**Provided text:**
--- Begin ---

Finding the author within
‘You’re all just prejudiced, not to mention stupid!’
By Hannah R. Goodman
Two years ago I published my first novel, “My Sister’s Wedding,” that features a 15-year-old girl struggling with the many alcoholics in her life. Maddie, the protagonist, and my alter-ego teenage self, happens to be Jewish in the same way she also happens to have brown eyes (both are traits of my own).
My intention when writing the book was to show that a teenage girl can struggle with family secrets, boyfriend, friendship and sibling problems and maintain not only a sense of humor but also actually grow from it — as opposed to what most young adult literature seems to show – gratuitous sex and drinking portrayed in a no-big-deal manner. I wanted to show struggle and growth wrapped up in humor and, dare I say, values — of friendship and family foremost.
Simply put, Maddie’s Jewishness was not something I thought would cause any conversation among readers or be a reason for an organization, newspaper, or magazine to take an interest in me the author or the book itself.
I was wrong.
Upon publication, Maddie’s Jewishness became a “hook” in terms of a marketing strategy and, like Maddie’s Jewishness, there was no ulterior motive, no preplanning, no intention behind it. I was so unaware of marketing that all I did was read one book that I found in my overstuffed bookshelf — it advised the author to examine themes in the book and then look for organizations that connect to them. AA was number one and Jewish organizations were number 10. AA didn’t respond (too large of an organization plus they don’t endorse any book) and several other organizations that were listed above Jewish groups were also tepid in responses. However, the response from Jewish organizations was immediate. In fact, I’m still in contact with each of those organizations two years later.
So, I took that lead and threw myself into marketing to the Jewish audience. I donated books to temples, Jewish organizations for alcoholics, Jewish day schools and was invited to come and speak at quite a few of them. I sent books to Jewish magazines and newspapers and, in response, was asked to write pieces about being Jewish for them. And as I wrote the pieces and went to the temples and spoke to kids and parents and clergy about the book, the label “Jewish” writer began to emerge.
And it felt weird. Not wrong weird but uncomfortable.

--- End ---

**Given information:**
--- Begin ---

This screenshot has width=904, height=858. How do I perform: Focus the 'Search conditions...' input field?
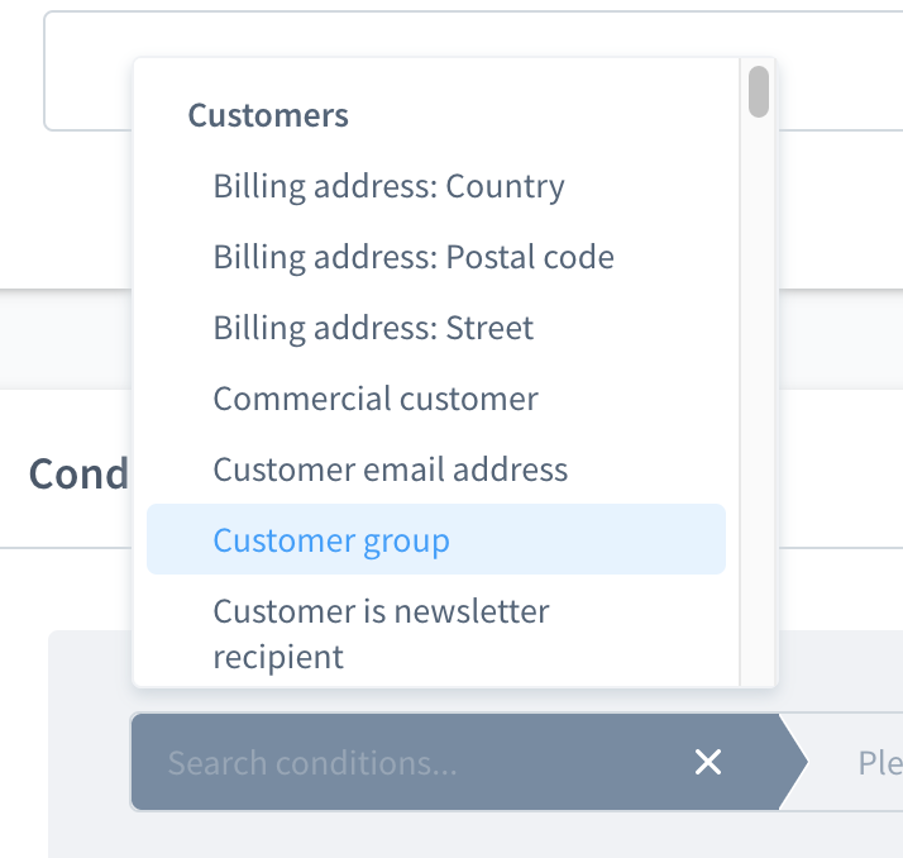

--- End ---

**The tasks:**
A. From the essay on finding the author within, list every kind of place the author says she donated books to.
B. Copy the passage of the essay on finding the author within exactly, starting at "Finding the author" and ending at "of my own).".
C. Proceed with the essay on finding the author within from the point where it stops.

**Exercise results:**
A.
- Temples
- Jewish organizations for alcoholics
- Jewish day schools

B.
Finding the author within
‘You’re all just prejudiced, not to mention stupid!’
By Hannah R. Goodman
Two years ago I published my first novel, “My Sister’s Wedding,” that features a 15-year-old girl struggling with the many alcoholics in her life. Maddie, the protagonist, and my alter-ego teenage self, happens to be Jewish in the same way she also happens to have brown eyes (both are traits of my own).

C.
I remember the moment when I first realized this. I was sitting with 10 fifteen-year-olds at a confirmation class. The rabbi had asked me to focus my discussion on a part of the book that deals with being a Jewish teenager. I selected a scene where Maddie recalls being ostracized and teased for being one of the few Jewish kids in her elementary school. It’s a flash of a scene but after I finished reading it to them, it garnered an hour’s worth of debate about anti-Semitism in schools. They posed the following questions to me: Where did the idea for the scene come from? And, why did I include this in the book? Made me shift uncomfortably in the hard steel-folding chair. My response to this group resulted in a hush across the table so sad I thought I might weep: “I put this into the book as an attempt to deal with the childhood shame I felt being a Jew in a town of Christians. I was teased for being Jewish on the softball field by an older teammate who sang ‘Hey Jew’ to the tune of ‘Hey Jude.’ I was singled out for being Jewish. It was embarrassing to have teachers ask me, ‘Hannah can you stand up and tell us the story of Hanukkah?’ Or, ‘Hannah do your people celebrate Thanksgiving?’”
My answer to them was shocking to me. I never realized I viewed any of that teasing as anything more than regular hazing kids experience. I never realized I felt that shame. So sitting their feeling the usual weirdness I had been feeling after going to Jewish events and discussing my book, the weirdness took on a very clear meaning: I am ashamed of my Jewishness and yet here I am talking about my Jewish character and being a Jewish writer but really I am a fraud. I am uncomfortable being called a Jewish writer because Jewish writers to me, like Bernard Malamud or Chaim Potok, are proud of their heritage. The truth is, I told those kids I dealt with shame only as a child but really I continue to struggle with it today as a 30-year-old woman.
The sun blinded me for a moment as my mind began to unravel why I felt such shame. In my childhood I was uncomfortable being Jewish. Even though that schoolyard teasing I mentioned to the confirmation class was over by middle school due to a more diverse population than my grammar school (simply put, more Jews, more minorities in general), the ignorance of people about being a Jew followed me all the way (and continues) through adulthood, rendering me helpless. Helpless when it comes to asserting my Jewish identity. But why? Why don’t I stand up to the ignorance? Why didn’t I as a child? Why don’t I as an adult? Why do I find myself blushing and waving my hand at remarks that make me uncomfortable, apologizing to people when I have to take a Jewish holiday off.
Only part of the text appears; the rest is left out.